Nos
gusta que en una obra de teatro haya de todo: carcajadas, lágrimas,
espacio para la reflexión, estallidos emocionales, preguntas y
propuestas. Durante hora y media Seuls nos ofreció todos estos
ingredientes en un destilado magistral, más encomiable aún si se
tiene en cuenta que se trata de un “solo”. Por eso nuestra
decepción fue todavía mayor cuando en la última parte de la
función Wajdi Mouawad se deja llevar por el regodeo y durante más
de 20 minutos cae en la más indulgente... En realidad hay un término
muy expresivo que podría definir a la perfección este fragmento de
la obra, pero preferimos dejarlo en “niñería”.
Desde
hace años el arte francófono nos ha ofrecido un género novedoso
(como todos, en realidad cuenta con numerosos antecedentes, pero su
explosión es más reciente) que ya cuenta hasta con un tópico
propio: la búsqueda de la propia identidad. En otros lugares (en
este, sin ir más lejos), este género ha dado pie a empalagosos
egotrips disfrazados de autoficción, pero por algún motivo
escritores, cineastas y dramaturgos franceses han logrado elevarse
por encima del solipsismo para ofrecer creaciones verdaderamente
sinceras y emotivas.
En
Seuls, Mouawad no cuenta su propia historia, pero sí la de alguien
muy parecido a él. Un libanés exiliado en Canadá que pierde el
rastro de sus raíces (otro cliché al que felizmente Mouawad sabe
sacar punta) y que cae en la catatonia, quizá por un revés
romántico, quizá por la falta de perspectivas.

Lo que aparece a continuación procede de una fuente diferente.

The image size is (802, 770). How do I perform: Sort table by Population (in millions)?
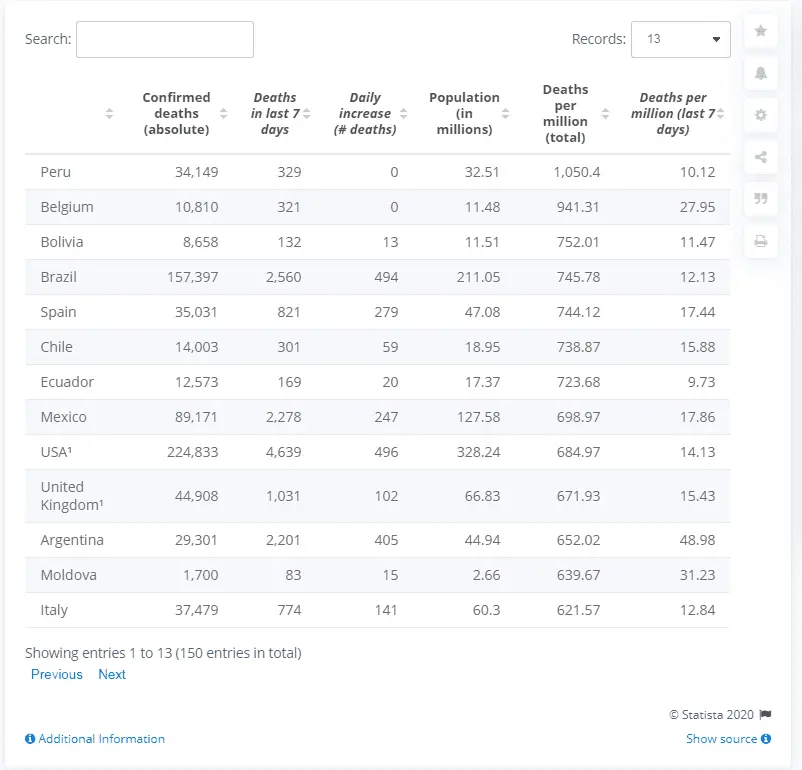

Los recuerdos de
infancia y sus relaciones familiares son a la vez un anclaje pesado
que no le permiten vivir su vida y una guía para alcanzar el
conocimiento. Por fuerza, en esta dialéctica acabará por haber
víctimas.
Tampoco
es gratuito ni un mero guiño entre colegas el recurso a la
investigación sobre el teatro de Robert Lepage. El arte es un método
idóneo para la catarsis, para llegar a conocer la verdad a través
de la creación, aunque sea ajena. En la explicación final sobre la
conclusión de la tesis de Harwan comprendemos que el teatro, como
contenedor de espacios y lugares, es el lugar perfecto en el que
entablar una batalla entre las múltiples personalidades que
conforman el individuo y tratar de llegar a una tregua interior.
La
extraordinaria escena de la conversación entre Harwan y su padre
comatoso es un monumento a la creación dramática. En ella Mouawad
da lo mejor de sí mismo tanto en escritura como en actuación. En el
primer aspecto, desarrolla una serie de anécdotas que pasan por
todos los estados de los que hablábamos al principio. Es prodigiosa
su habilidad para engarzar historias, sentimientos y reproches. Todo
de una manera natural, creíble, reconocible. Y para ello es
necesario un actor superlativo, que resulta ser el propio Mouawad. Ya
desde el principio, con su aparición en calzoncillos, Mouawad
desarma al espectador. Tan vulnerable, tan patético también. Quizá
Harwan no sea exactamente él, pero en el tiempo que dura Seuls la
comunión es completa.
La
labor en la puesta en escena de Mouaward también merece ser
destacada. En una habitación muy à la Perec ideada por Emmanuel Clolus, que se va trasformando sin llamar la atención según las
necesidades de cada escena, el Mouaward director hace un uso
contenido pero muy expresivo de música, imágenes y voces para
construir un mundo que es a la vez exterior e interior, un mundo real
e imaginado, un mundo que solo tiene cabida en el cerebro... o en el
teatro. Sin embargo, que Mouaward ejerza de director, autor y
escritor, por muy sobresaliente que sea en cada uno de estos campos,
también tiene sus peligros. Si hubiera habido alguien para pararle
los pies a lo mejor no hubiera pasado lo siguiente, porque...
Tras
la bellísima escena de la conversación con el padre y un divertido
paso por San Petersburgo, se produce un golpe dramático de una
fuerza tremenda. Un “giro de guión” justificado y clarificador.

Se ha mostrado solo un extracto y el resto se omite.